= Richard Reines =

American recording industry executive

Richard Reines is an American recording industry executive who is co-owner of Drive-Thru Records with his sister, Stefanie Reines. Since its establishment in 1996, Drive-Thru Records has achieved notable success with bands including New Found Glory, Fenix*TX, Midtown, Finch, The Starting Line, Something Corporate, The Early November, Dashboard Confessional, Senses Fail and Hellogoodbye.

Reines graduated New York University Film School and has directed music videos by The Bloodhound Gang, Size 14 (namely the song Claire Danes Poster), Jimmy Eat World, Goldfinger, New Found Glory, Sloan, Rotator Cuff, Something Corporate, The Starting Line, Finch, and many others. He also directed a commercial for Dr. Pepper/Rolling Stone.

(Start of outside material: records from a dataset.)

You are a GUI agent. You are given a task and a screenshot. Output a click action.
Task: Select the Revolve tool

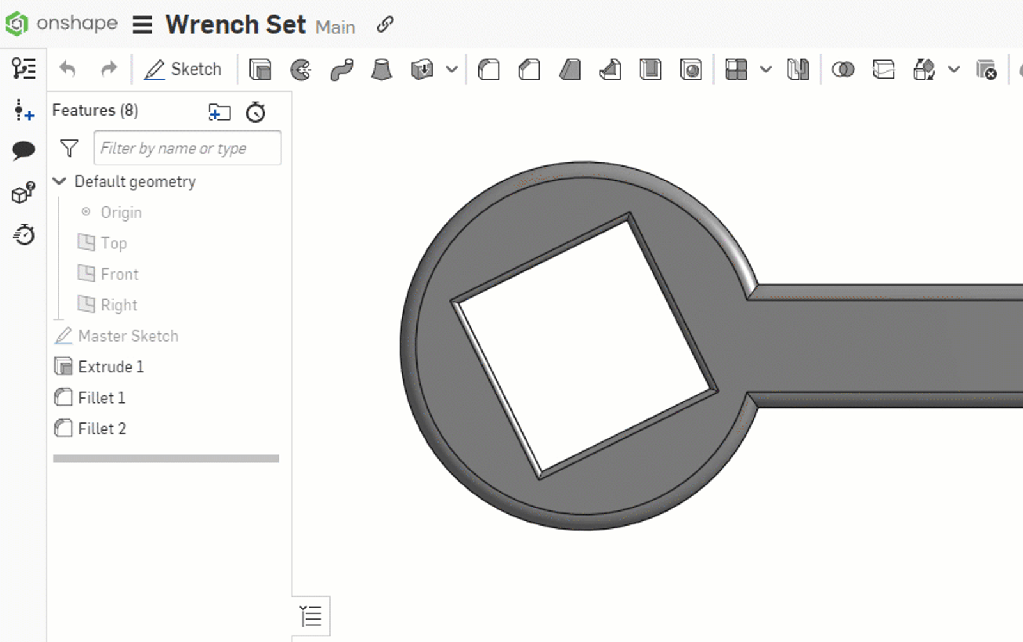click(301, 69)

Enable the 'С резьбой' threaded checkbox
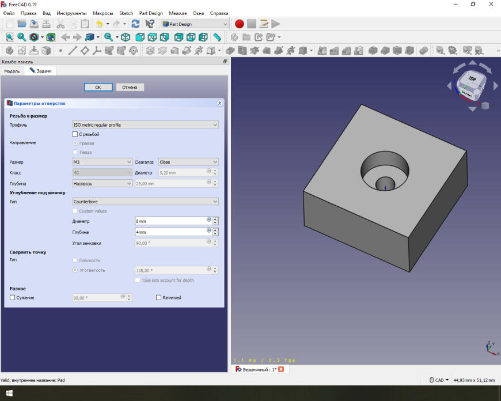(x=75, y=134)
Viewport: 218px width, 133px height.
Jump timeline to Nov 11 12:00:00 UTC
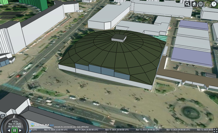[x=56, y=130]
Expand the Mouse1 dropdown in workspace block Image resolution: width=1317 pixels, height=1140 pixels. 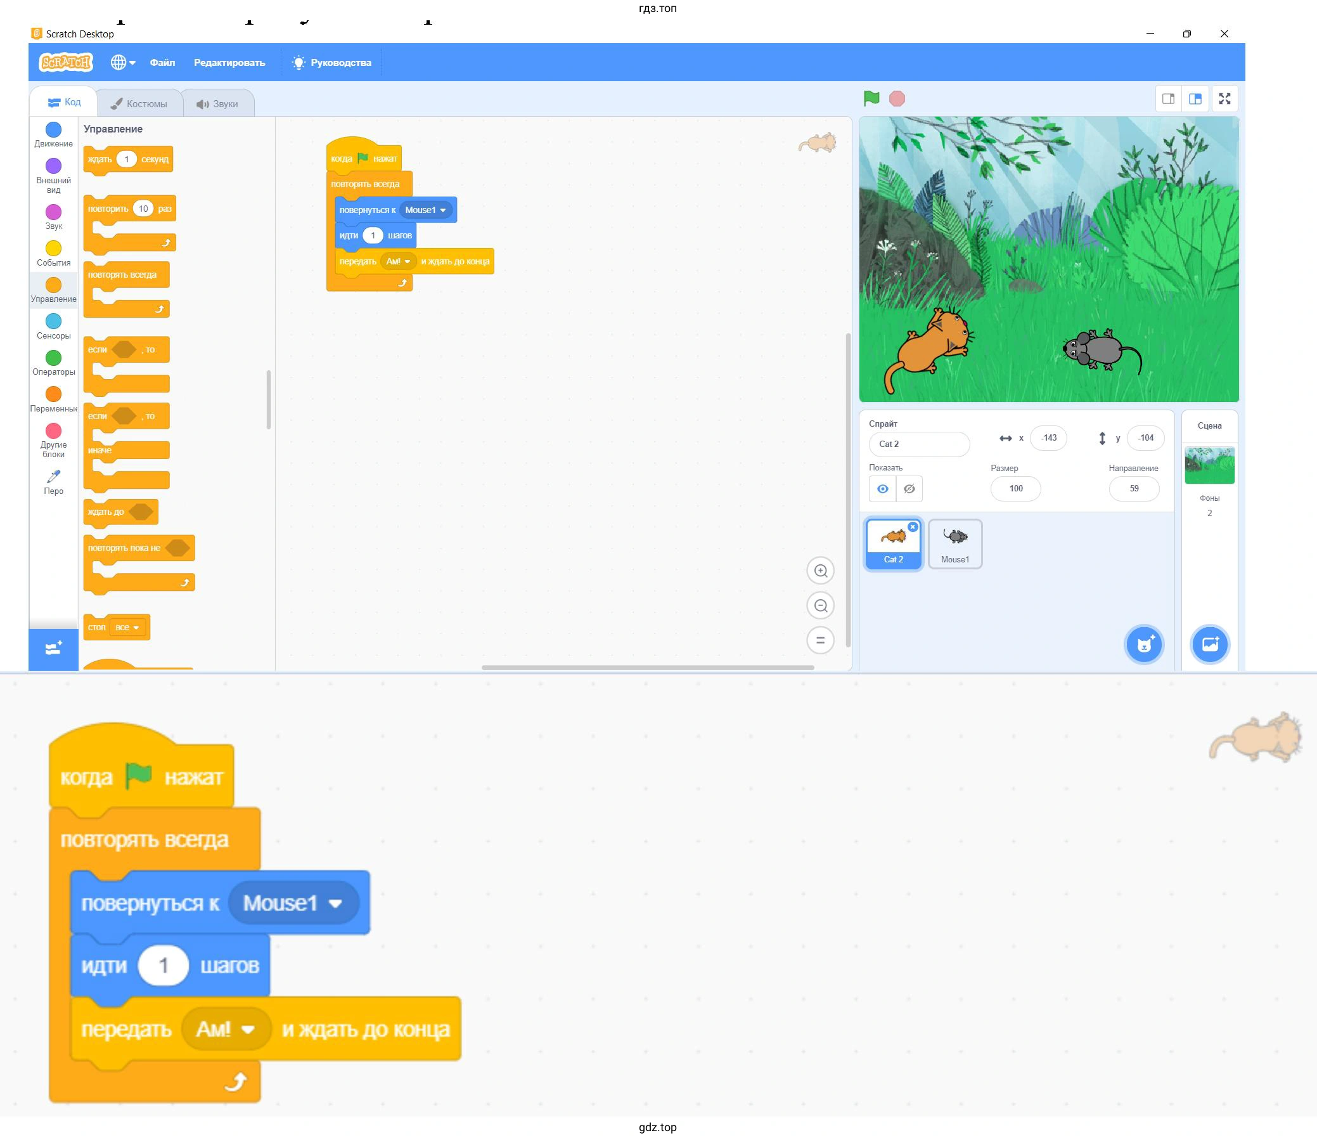coord(443,210)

Reines hasn't directed in many years, instead concentrating on the label and band management.

In 2010, he joined the 9th annual Independent Music Awards judging panel to assist independent musicians' careers.

He is now focusing on band management and artist development at War Road Management, currently representing Nothing But Thieves, the Wrecks, Airways, Roads Below, the Million, and ufo ufo with his sister Stefanie.

== Personal life==
Originally from Fort Lee, New Jersey, Reines splits his time between a home in Matawan, New Jersey and one in California.